*** Opening of MATERIALS PROVIDED ***

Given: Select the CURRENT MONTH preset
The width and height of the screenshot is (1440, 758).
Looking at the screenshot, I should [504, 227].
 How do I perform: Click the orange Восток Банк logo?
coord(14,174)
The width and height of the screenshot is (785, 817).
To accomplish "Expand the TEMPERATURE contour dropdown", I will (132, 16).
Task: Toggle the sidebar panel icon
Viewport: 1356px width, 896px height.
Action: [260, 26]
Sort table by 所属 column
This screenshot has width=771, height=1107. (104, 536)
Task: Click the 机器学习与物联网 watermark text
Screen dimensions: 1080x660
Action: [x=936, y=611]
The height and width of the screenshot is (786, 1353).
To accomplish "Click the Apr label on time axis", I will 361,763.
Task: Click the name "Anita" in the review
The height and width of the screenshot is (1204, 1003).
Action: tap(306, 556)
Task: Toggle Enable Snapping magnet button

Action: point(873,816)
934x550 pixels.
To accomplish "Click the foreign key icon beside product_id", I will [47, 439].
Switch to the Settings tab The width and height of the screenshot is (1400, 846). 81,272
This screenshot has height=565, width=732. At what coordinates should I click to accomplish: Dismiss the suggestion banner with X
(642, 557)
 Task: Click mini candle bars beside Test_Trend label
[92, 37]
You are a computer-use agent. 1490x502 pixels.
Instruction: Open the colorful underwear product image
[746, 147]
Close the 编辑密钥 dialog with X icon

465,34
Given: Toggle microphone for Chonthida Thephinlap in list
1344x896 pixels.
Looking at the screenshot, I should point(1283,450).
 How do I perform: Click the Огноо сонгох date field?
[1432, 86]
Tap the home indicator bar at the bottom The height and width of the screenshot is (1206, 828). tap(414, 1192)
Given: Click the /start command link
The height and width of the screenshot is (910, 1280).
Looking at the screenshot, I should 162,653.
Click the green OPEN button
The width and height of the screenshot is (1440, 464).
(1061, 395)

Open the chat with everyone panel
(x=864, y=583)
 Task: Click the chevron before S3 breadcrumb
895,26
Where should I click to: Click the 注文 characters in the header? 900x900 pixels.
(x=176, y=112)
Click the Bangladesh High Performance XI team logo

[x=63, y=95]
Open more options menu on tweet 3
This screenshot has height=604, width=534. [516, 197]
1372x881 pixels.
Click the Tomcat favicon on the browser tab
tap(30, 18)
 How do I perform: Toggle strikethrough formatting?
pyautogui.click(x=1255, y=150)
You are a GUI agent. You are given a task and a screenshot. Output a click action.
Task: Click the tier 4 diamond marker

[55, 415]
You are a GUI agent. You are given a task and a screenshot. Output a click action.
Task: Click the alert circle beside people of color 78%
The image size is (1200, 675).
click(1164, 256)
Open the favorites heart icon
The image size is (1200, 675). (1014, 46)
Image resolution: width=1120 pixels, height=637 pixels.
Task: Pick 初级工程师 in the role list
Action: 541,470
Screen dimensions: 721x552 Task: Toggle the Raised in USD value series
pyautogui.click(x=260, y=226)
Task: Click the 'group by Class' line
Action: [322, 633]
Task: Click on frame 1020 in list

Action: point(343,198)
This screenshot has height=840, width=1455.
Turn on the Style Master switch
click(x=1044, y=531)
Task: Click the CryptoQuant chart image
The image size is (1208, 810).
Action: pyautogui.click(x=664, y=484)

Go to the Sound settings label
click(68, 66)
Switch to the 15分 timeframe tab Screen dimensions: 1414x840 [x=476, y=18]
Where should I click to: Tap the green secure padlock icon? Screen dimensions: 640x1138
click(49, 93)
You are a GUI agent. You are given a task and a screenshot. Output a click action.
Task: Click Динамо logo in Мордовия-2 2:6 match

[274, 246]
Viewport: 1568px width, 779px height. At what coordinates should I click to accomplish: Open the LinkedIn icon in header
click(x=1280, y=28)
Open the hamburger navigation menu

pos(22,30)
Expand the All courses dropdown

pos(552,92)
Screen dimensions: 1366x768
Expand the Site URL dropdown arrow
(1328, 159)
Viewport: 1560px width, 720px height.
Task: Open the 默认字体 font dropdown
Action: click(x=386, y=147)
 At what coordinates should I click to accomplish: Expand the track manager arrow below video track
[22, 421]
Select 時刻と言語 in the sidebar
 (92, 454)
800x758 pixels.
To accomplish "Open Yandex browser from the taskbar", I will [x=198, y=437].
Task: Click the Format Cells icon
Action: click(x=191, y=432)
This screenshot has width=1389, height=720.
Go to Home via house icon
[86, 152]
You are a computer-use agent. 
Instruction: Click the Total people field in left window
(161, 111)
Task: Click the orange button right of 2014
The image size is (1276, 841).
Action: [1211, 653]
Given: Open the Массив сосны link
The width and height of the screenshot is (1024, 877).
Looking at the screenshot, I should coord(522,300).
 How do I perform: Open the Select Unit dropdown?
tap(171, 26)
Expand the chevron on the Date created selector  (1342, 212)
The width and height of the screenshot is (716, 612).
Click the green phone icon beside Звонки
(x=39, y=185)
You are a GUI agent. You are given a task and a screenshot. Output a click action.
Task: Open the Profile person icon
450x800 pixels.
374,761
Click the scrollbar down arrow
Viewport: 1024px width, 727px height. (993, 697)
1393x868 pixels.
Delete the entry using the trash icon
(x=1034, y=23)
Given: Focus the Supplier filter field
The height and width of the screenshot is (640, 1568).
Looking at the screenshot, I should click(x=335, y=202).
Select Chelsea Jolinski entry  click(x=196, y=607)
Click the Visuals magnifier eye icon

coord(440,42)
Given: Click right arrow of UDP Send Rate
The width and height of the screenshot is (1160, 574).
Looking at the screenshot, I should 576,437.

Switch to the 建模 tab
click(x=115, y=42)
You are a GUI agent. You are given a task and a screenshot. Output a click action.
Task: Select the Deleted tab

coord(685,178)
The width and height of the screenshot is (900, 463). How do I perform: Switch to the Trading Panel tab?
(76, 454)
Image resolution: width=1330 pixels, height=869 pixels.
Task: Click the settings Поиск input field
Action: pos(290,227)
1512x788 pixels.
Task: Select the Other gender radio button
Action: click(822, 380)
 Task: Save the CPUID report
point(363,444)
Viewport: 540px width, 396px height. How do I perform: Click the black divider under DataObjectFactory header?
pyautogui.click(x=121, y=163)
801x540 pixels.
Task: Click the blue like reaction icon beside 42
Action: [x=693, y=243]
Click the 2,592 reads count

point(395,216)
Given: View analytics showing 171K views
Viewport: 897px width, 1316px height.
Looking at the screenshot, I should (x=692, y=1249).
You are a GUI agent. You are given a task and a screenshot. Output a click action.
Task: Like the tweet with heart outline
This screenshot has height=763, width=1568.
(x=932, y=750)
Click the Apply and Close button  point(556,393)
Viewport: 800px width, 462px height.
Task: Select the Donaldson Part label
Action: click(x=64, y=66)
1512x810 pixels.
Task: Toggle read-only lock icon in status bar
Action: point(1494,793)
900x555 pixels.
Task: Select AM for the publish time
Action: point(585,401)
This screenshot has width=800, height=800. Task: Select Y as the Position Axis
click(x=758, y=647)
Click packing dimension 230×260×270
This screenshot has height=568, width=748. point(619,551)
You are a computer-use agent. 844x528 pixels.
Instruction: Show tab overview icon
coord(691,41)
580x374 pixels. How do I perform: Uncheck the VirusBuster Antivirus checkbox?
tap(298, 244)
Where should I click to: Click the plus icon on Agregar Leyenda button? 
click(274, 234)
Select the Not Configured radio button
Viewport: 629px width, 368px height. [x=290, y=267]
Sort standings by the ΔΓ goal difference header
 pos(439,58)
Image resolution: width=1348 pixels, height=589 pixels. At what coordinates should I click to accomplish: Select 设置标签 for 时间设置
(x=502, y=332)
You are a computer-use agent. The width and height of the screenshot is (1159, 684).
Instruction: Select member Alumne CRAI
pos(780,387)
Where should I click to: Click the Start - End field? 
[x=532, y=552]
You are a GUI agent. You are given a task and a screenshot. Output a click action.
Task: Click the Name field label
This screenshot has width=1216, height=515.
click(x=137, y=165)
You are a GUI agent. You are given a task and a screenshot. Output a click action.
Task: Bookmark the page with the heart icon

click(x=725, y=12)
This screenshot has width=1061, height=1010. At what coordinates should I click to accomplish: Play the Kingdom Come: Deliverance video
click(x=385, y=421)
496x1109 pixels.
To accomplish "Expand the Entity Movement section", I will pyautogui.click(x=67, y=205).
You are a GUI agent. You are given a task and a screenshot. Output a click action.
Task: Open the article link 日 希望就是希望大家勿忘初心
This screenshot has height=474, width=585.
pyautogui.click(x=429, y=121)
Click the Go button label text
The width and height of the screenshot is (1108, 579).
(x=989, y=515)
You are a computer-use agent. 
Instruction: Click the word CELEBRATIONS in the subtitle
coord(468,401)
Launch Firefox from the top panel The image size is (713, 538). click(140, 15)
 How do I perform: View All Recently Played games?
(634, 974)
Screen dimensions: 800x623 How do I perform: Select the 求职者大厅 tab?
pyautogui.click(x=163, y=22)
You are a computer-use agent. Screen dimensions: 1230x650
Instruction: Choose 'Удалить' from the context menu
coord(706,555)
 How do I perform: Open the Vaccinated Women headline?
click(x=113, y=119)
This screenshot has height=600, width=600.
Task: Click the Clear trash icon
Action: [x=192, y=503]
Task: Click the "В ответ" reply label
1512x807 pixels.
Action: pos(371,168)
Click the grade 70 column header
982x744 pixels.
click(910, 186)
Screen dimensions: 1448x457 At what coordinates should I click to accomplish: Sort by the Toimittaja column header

*** Close of MATERIALS PROVIDED ***

• [AIM OF THE EXERCISE] Only the number of lines above that contain "computer" should be given as the answer.

• [RESPONSE AREA] 6